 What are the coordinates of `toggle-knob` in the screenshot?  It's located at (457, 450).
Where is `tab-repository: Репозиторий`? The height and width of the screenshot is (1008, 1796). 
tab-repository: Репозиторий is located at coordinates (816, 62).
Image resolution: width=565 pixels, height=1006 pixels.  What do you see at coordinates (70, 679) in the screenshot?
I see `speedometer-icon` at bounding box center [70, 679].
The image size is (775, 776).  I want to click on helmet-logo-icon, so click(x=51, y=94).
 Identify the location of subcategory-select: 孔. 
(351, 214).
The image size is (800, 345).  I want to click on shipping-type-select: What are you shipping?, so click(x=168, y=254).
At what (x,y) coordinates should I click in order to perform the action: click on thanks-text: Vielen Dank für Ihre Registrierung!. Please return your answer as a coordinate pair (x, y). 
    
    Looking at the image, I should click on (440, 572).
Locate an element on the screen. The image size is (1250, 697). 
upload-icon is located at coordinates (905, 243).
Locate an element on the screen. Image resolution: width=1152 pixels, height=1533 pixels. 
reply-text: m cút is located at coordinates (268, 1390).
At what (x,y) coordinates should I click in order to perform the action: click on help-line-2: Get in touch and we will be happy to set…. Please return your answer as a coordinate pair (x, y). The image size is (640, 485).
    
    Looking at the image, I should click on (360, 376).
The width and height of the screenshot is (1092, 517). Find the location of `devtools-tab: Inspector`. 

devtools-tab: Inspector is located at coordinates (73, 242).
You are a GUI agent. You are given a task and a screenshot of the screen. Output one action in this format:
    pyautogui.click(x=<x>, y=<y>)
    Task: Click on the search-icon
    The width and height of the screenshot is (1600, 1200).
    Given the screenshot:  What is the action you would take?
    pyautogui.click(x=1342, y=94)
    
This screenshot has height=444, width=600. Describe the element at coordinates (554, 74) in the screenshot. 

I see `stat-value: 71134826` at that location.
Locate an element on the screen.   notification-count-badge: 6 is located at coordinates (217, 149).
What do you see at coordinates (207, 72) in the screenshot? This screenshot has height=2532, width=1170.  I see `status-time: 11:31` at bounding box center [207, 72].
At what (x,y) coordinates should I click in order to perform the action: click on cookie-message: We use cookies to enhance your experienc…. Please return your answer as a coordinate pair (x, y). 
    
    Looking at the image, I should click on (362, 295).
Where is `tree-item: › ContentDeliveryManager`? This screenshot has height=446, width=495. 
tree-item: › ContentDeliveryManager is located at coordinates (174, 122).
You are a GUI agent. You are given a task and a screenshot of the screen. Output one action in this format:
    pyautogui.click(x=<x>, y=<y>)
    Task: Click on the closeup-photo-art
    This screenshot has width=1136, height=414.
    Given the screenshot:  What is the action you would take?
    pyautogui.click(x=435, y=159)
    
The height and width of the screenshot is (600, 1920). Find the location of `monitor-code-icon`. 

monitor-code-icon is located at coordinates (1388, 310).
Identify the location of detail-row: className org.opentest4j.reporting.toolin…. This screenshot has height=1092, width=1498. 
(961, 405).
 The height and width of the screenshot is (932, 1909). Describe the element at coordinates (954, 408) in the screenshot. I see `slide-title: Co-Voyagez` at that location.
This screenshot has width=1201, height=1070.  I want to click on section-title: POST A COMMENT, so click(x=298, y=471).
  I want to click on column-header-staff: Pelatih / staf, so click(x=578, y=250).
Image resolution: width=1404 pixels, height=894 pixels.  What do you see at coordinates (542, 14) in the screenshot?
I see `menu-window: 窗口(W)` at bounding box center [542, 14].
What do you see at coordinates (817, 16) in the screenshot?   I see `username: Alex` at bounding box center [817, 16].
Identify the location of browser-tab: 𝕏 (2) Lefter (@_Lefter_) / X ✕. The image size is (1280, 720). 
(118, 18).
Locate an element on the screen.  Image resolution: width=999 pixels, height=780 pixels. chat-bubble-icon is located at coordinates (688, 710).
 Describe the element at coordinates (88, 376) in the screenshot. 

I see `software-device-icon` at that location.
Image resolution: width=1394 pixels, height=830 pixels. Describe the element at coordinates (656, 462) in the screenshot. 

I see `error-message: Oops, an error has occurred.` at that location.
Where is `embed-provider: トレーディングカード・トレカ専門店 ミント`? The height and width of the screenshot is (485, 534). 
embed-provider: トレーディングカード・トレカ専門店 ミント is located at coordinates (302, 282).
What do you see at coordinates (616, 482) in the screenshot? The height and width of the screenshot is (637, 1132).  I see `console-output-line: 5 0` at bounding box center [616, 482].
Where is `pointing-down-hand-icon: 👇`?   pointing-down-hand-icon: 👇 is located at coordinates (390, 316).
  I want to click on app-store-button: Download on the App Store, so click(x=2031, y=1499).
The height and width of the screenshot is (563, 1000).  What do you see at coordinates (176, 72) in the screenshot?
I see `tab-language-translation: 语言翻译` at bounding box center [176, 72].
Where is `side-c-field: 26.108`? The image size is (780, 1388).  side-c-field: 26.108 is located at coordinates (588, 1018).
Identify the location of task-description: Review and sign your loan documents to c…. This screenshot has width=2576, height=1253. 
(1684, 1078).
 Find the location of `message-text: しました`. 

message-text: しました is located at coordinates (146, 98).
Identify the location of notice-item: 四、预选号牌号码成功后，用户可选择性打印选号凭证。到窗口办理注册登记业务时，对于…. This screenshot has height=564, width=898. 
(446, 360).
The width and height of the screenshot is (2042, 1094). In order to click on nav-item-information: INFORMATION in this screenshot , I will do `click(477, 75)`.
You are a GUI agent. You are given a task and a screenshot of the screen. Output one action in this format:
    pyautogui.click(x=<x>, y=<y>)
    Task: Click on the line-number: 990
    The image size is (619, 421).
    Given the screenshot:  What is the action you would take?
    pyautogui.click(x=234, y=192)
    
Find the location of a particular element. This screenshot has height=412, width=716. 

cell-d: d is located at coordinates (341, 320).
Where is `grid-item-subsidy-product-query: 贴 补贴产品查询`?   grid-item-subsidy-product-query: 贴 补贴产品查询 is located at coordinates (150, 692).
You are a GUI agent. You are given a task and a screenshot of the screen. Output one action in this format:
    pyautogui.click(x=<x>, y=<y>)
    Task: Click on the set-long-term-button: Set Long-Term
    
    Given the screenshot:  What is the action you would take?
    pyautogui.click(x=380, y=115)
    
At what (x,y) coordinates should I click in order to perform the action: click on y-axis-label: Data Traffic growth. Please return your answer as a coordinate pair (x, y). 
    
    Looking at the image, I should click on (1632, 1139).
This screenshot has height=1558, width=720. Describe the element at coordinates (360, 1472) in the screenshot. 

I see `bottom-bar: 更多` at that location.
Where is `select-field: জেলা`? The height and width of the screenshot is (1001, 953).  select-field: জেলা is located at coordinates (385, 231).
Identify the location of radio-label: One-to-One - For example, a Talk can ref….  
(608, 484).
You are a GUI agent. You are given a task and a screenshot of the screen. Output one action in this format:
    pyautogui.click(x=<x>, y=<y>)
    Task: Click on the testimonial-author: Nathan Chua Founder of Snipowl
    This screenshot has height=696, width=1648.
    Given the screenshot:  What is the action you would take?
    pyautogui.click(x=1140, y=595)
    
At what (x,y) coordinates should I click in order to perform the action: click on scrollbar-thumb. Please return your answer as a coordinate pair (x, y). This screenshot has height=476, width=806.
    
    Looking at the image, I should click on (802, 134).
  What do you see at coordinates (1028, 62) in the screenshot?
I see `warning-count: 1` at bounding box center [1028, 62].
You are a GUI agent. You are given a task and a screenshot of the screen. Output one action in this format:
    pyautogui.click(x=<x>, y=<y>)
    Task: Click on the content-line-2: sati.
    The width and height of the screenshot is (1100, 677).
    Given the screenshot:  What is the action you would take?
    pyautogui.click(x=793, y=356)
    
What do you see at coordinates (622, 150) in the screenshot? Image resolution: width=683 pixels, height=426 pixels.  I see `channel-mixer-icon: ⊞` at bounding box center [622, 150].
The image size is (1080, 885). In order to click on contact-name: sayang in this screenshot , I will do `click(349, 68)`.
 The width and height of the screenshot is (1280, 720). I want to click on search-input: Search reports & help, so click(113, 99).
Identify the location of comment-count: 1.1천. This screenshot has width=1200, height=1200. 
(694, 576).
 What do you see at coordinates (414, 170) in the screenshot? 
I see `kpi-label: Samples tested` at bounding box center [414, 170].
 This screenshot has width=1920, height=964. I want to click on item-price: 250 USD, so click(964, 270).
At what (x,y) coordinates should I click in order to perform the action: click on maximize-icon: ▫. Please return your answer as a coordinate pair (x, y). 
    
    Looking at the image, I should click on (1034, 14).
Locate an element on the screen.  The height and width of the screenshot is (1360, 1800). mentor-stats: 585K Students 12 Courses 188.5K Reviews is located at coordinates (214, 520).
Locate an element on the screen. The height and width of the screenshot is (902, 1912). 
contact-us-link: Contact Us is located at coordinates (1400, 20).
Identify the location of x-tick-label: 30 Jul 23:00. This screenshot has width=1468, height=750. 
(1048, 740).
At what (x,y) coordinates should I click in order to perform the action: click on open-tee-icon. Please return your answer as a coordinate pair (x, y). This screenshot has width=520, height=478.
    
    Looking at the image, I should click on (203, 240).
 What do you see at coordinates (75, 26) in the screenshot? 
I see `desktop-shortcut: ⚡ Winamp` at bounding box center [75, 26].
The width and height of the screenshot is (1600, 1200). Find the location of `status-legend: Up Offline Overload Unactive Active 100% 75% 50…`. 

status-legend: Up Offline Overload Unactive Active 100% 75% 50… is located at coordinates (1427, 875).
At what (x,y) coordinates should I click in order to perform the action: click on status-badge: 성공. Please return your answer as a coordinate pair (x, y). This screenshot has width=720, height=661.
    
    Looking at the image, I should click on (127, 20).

────────────────

• _WHAT TO DO_
Extract word for word the lines of the material above, from the line with "Identify the location of radio-label: One-to-One" up to and including the line with "Looking at the image, I should click on (802, 134).".

• _RESPONSE TO THIS TASK_
Identify the location of radio-label: One-to-One - For example, a Talk can ref….  
(608, 484).
You are a GUI agent. You are given a task and a screenshot of the screen. Output one action in this format:
    pyautogui.click(x=<x>, y=<y>)
    Task: Click on the testimonial-author: Nathan Chua Founder of Snipowl
    This screenshot has height=696, width=1648.
    Given the screenshot:  What is the action you would take?
    pyautogui.click(x=1140, y=595)
    
At what (x,y) coordinates should I click in order to perform the action: click on scrollbar-thumb. Please return your answer as a coordinate pair (x, y). This screenshot has height=476, width=806.
    
    Looking at the image, I should click on (802, 134).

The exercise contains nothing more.